** start RECORD EXCERPTS **

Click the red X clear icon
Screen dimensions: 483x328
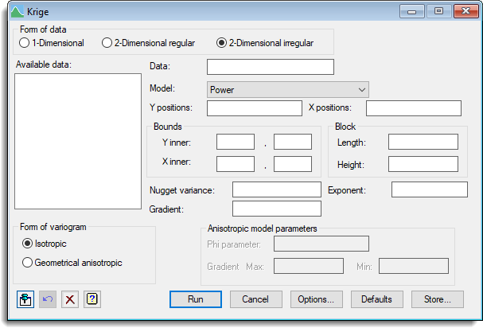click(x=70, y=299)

** end RECORD EXCERPTS **
** start RECORD EXCERPTS **

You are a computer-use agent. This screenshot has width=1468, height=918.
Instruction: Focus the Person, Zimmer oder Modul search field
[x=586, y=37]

** end RECORD EXCERPTS **
** start RECORD EXCERPTS **

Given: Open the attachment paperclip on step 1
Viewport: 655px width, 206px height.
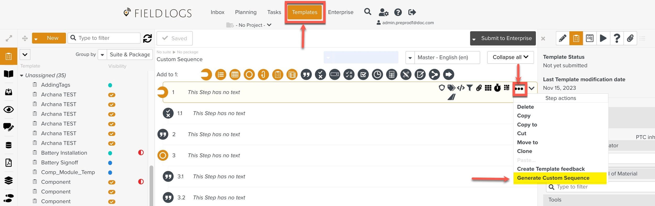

** end RECORD EXCERPTS **

- YOUR OBJECTIVE: Format the listing as a Markdown table with the columns "Row" and "Line", skipping blank lines. Begin at the line that has "Click the red X clear icon" and stop after the line that has "click(x=70, y=299)". Leave the pictures out of the answer.

- REPLY TO THE TASK:
| Row | Line |
|---|---|
| 1 | Click the red X clear icon |
| 2 | Screen dimensions: 483x328 |
| 3 | click(x=70, y=299) |